- [GIVEN PROBLEM 1]:
Answer these from the passage on the 1959 Wake Forest football team, one line each:
(a) What record did the Demon Deacons compile that season?
(b) Which organization alone picked guard Nick Patella for the All-ACC team?
(c) How many seasons did Norm Snead later play in the NFL?

- [PASSAGE TO READ]:
++++++++++++++++++++

The 1959 Wake Forest Demon Deacons football team was an American football team that represented Wake Forest University during the 1959 college football season. In their fourth season under head coach Paul Amen, the Demon Deacons compiled a 6–4 record and finished in a tie for fourth place in the Atlantic Coast Conference.

Quarterback Norm Snead and end Pete Manning were selected by the Associated Press and United Press International as first-team players on the 1959 All-Atlantic Coast Conference football team. Snead later played 16 seasons in the NFL and was a four-time All-Pro selection. Guard Nick Patella was selected to the All-ACC team by the UPI.

++++++++++++++++++++

- [GIVEN PROBLEM 2]:
Rescale the rows below, from the line with "Where should I" up to and including the line with "Instruction: Hide the Aurora layer". Write those lines out again with their requests, multiply every coordinate in the answers by 0.95, round to whole numbers with halves going up, and omit the pictures.

- [DATASET EXTRACT]:
++++++++++++++++++++

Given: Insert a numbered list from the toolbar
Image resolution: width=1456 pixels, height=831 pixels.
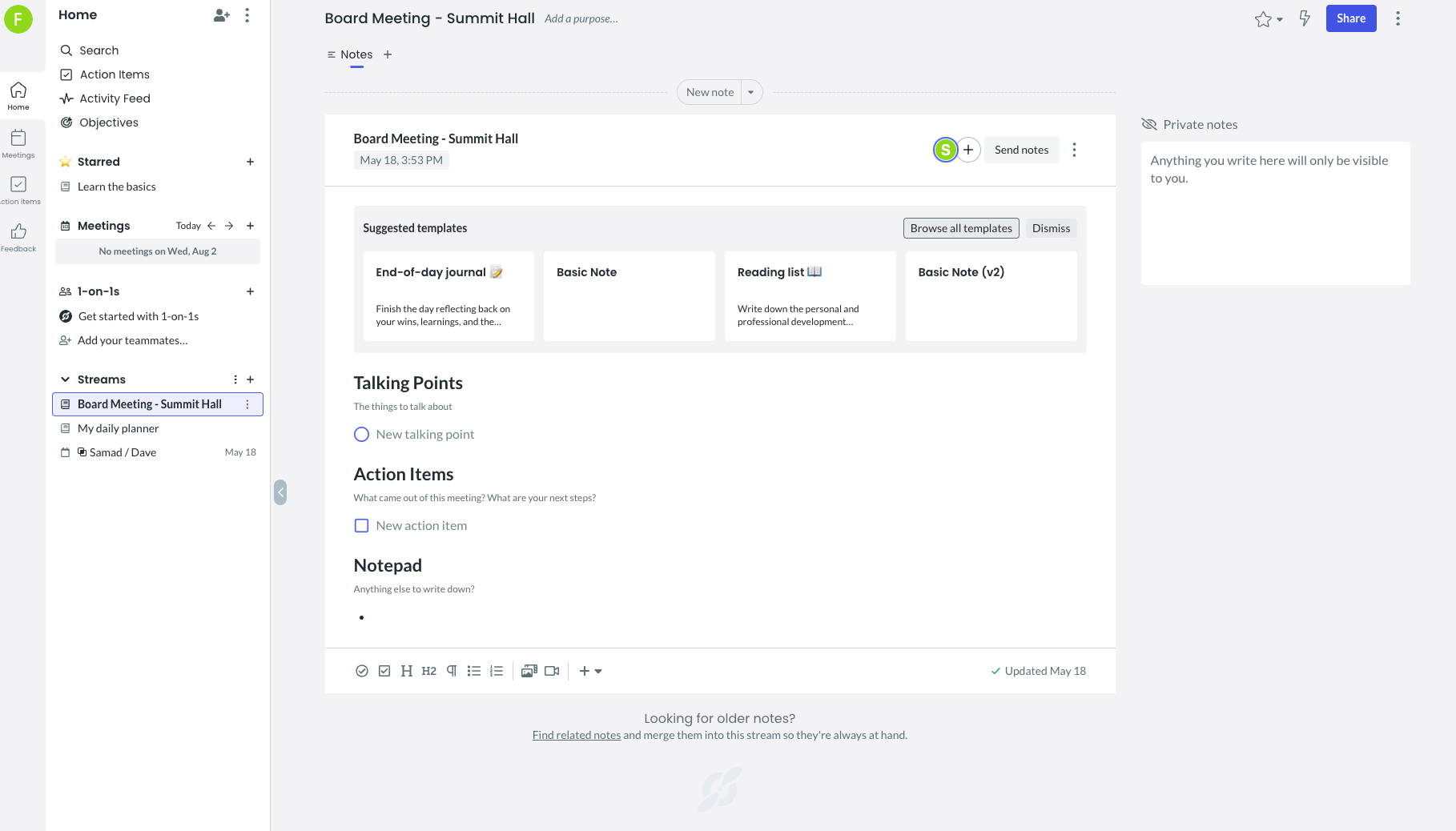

++++++++++++++++++++

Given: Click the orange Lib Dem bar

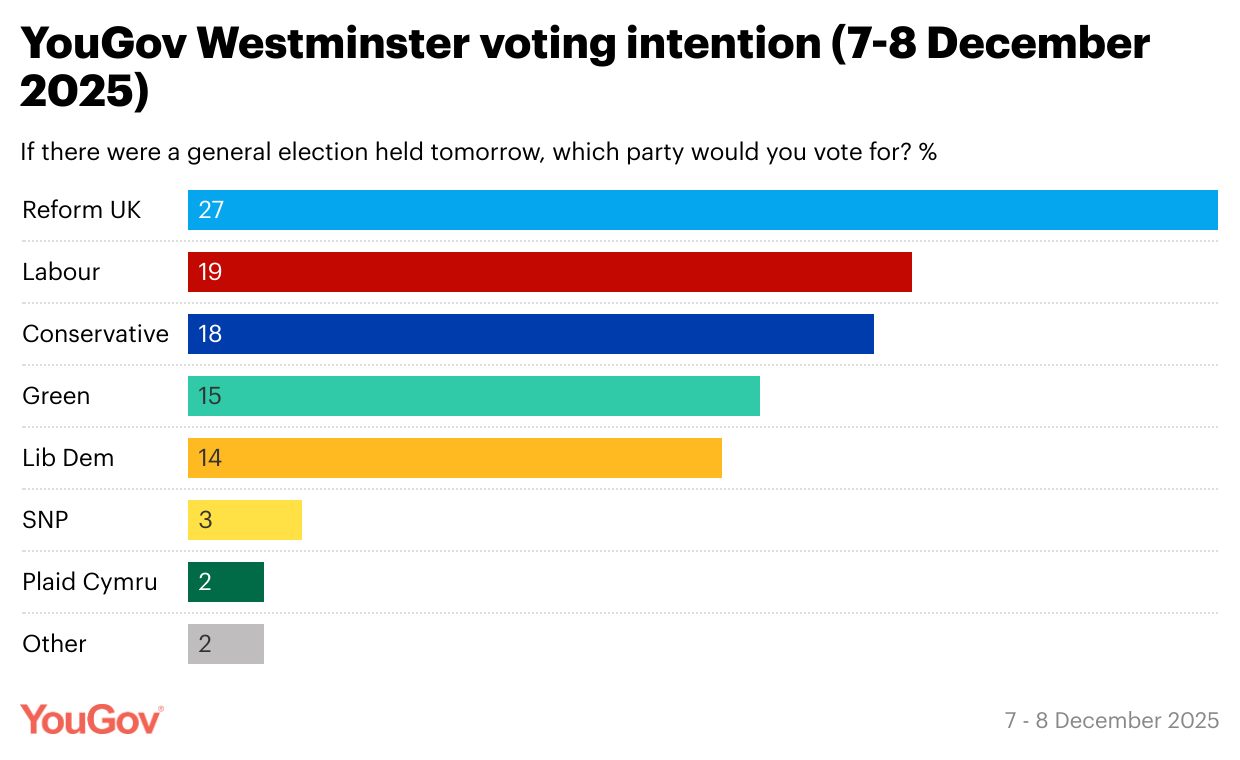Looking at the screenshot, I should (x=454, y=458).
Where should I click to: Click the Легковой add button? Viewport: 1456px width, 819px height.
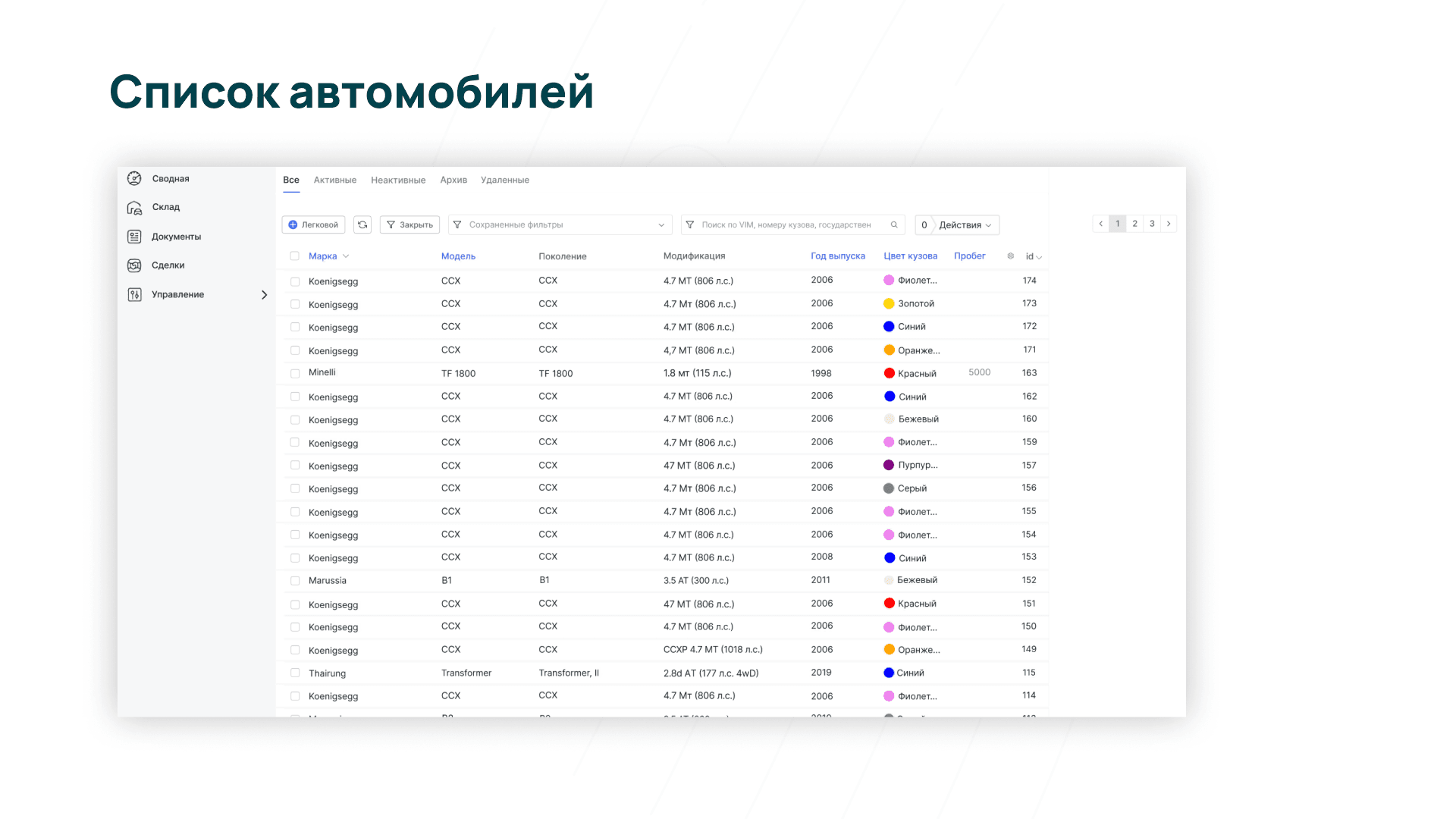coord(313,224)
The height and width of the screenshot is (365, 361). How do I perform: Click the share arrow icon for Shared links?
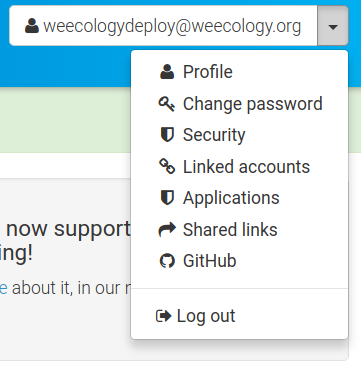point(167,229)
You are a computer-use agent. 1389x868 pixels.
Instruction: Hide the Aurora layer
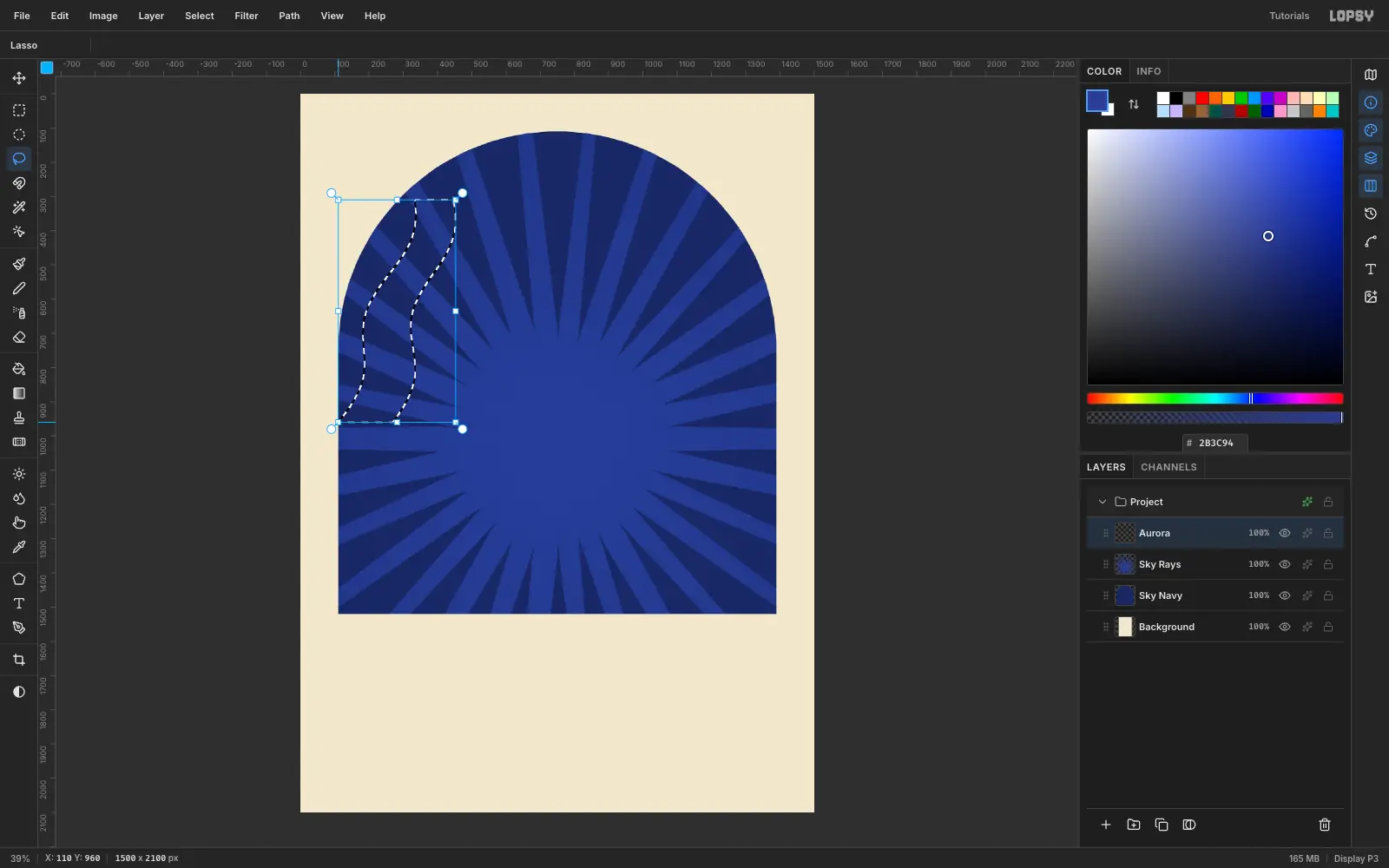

++++++++++++++++++++

- [ANSWER 1]:
(a) 6–4
(b) United Press International (UPI)
(c) 16

- [ANSWER 2]:
Where should I click to: Click the Легковой add button? Viewport: 1456px width, 819px height.
coord(297,213)
The height and width of the screenshot is (365, 361). How do I perform: Click the share arrow icon for Shared links?
point(159,218)
You are a computer-use agent. 1389x868 pixels.
Instruction: Hide the Aurora layer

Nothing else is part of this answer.